2. The implant device according to claim 1, wherein each end edge of each of said pores is provided with a non-smooth border.

3. The implant device according to claim 1, wherein said surface portion further includes a thread surface of said threads of said threaded portion.

4. The implant device according to claim 1, wherein said threaded portion includes at least two thread sections, respective thread pitches being formed between any two adjacent threads of respective thread sections, said thread pitches being different from each other.

5. The implant device according to claim 2, wherein said threaded portion includes at least two thread sections, respective thread pitches being formed between any two adjacent threads of respective thread sections, said thread pitches being different from each other.

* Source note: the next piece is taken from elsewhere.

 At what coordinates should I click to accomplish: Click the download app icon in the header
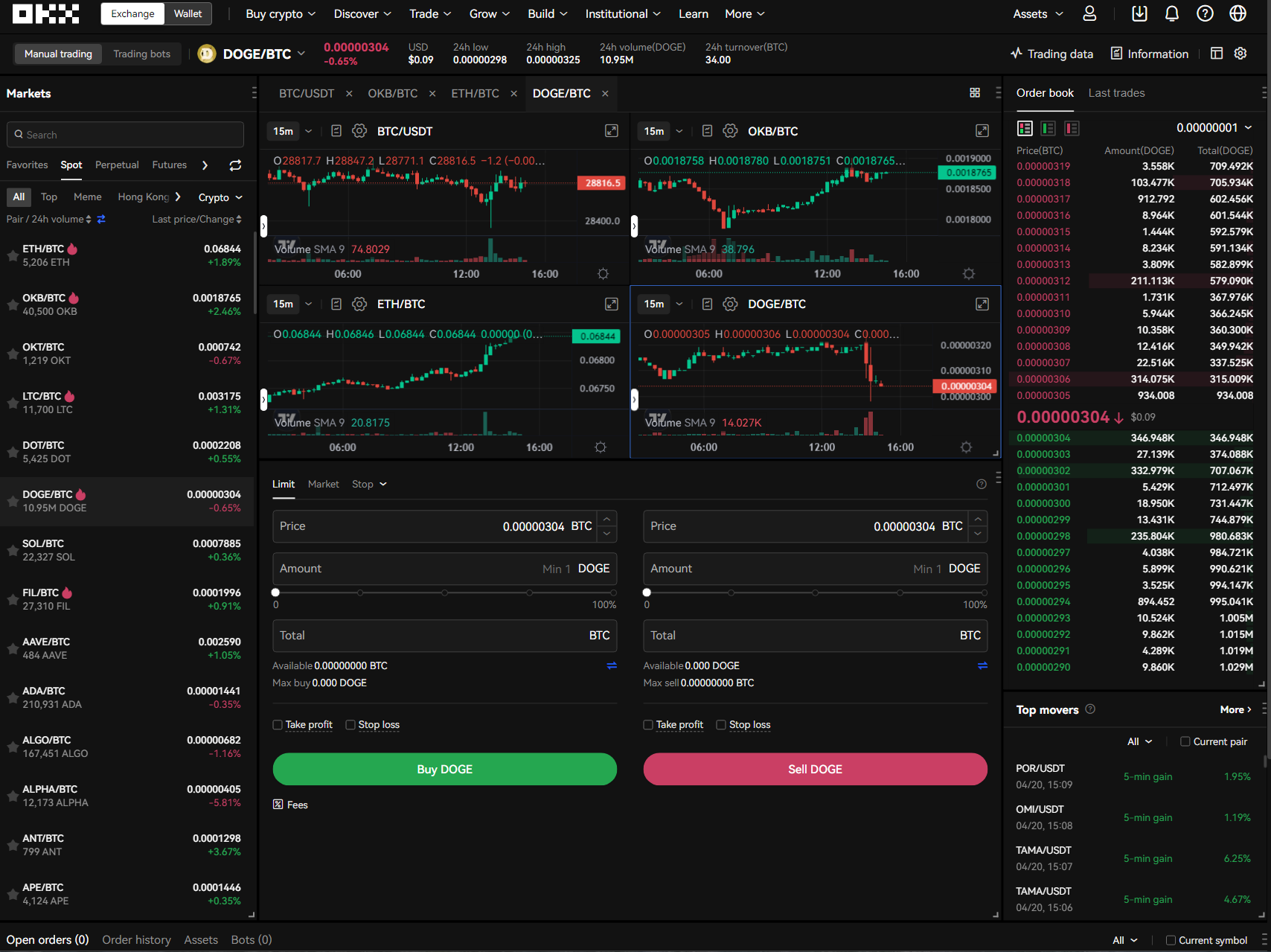pos(1139,13)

6. The implant device according to claim 3, wherein said threaded portion includes at least two thread sections, respective thread pitches being formed between any two adjacent threads of respective thread sections, said thread pitches being different from each other.

7. The implant device according to claim 4, wherein said second end has a second maximum outer diameter larger than a first maximum outer diameter of said first end.

8. The implant device according to claim 5, wherein said second end has a second maximum outer diameter larger than a first maximum outer diameter of said first end.

9. The implant device according to claim 6, wherein said second end has a second maximum outer diameter larger than a first maximum outer diameter of said first end.

10. The implant device according to claim 1, wherein said end edges of said pores are joined in a lateral direction to allow each channel to be independently formed in a lateral communication.

11. The implant device according to claim 2, wherein said end edges of said pores are joined in a lateral direction to allow each channel to be independently formed in a lateral communication.

12. The implant device according to claim 1, wherein said end edges of said pores are joined in a longitudinal direction to allow each channel to be independently formed in a longitudinal communication.

13. The implant device according to claim 2, wherein said end edges of said pores are joined in a longitudinal direction to allow each channel to be independently formed in a longitudinal communication.

14. The implant device according to claim 1, wherein said end edges of said pores are laterally and longitudinally joined to interlink adjacent channels whereby a mutual communication is formed.

15. The implant device according to claim 2, wherein said end edges of said pores are laterally and longitudinally joined to interlink adjacent channels whereby a mutual communication is formed.